▶ [WHAT THE TASK ASKS]
Top to bottom, output the entries that follow exactly.

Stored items
• • • • • • •
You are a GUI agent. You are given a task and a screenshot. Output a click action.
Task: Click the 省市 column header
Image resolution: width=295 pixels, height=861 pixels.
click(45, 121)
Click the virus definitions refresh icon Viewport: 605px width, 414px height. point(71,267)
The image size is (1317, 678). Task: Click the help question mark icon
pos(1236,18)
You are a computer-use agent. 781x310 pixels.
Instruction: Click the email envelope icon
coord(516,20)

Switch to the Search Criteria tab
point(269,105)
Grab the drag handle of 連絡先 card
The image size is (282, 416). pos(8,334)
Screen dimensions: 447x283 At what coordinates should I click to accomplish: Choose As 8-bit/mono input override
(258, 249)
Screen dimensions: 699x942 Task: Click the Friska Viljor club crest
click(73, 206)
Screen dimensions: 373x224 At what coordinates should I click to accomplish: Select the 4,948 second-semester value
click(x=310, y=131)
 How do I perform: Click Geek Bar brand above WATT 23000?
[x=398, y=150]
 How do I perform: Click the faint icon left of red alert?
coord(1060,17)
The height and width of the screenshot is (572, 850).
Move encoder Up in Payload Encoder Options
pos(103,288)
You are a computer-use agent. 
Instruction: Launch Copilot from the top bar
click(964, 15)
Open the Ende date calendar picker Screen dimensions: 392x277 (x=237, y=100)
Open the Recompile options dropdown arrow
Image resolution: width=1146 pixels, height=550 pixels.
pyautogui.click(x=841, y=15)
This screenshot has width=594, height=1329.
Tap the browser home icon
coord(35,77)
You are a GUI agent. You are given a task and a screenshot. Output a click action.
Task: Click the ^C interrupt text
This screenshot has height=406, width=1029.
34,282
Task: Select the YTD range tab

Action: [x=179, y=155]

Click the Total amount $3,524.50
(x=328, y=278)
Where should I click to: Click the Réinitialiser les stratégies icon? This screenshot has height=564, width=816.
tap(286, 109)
• • • • • • •
▶ [SOLUTION FOR THIS EXERCISE]
You are a GUI agent. You are given a task and a screenshot. Output a click action.
Task: Click the 省市 column header
Image resolution: width=295 pixels, height=861 pixels.
click(45, 121)
Click the virus definitions refresh icon Viewport: 605px width, 414px height. point(71,267)
The image size is (1317, 678). Task: Click the help question mark icon
pos(1236,18)
You are a computer-use agent. 781x310 pixels.
Instruction: Click the email envelope icon
coord(516,20)

Switch to the Search Criteria tab
point(269,105)
Grab the drag handle of 連絡先 card
The image size is (282, 416). pos(8,334)
Screen dimensions: 447x283 At what coordinates should I click to accomplish: Choose As 8-bit/mono input override
(258, 249)
Screen dimensions: 699x942 Task: Click the Friska Viljor club crest
click(73, 206)
Screen dimensions: 373x224 At what coordinates should I click to accomplish: Select the 4,948 second-semester value
click(x=310, y=131)
 How do I perform: Click Geek Bar brand above WATT 23000?
[x=398, y=150]
 How do I perform: Click the faint icon left of red alert?
coord(1060,17)
The height and width of the screenshot is (572, 850).
Move encoder Up in Payload Encoder Options
pos(103,288)
You are a computer-use agent. 
Instruction: Launch Copilot from the top bar
click(964, 15)
Open the Ende date calendar picker Screen dimensions: 392x277 (x=237, y=100)
Open the Recompile options dropdown arrow
Image resolution: width=1146 pixels, height=550 pixels.
pyautogui.click(x=841, y=15)
This screenshot has width=594, height=1329.
Tap the browser home icon
coord(35,77)
You are a GUI agent. You are given a task and a screenshot. Output a click action.
Task: Click the ^C interrupt text
This screenshot has height=406, width=1029.
34,282
Task: Select the YTD range tab

Action: [x=179, y=155]

Click the Total amount $3,524.50
(x=328, y=278)
Where should I click to: Click the Réinitialiser les stratégies icon? This screenshot has height=564, width=816.
tap(286, 109)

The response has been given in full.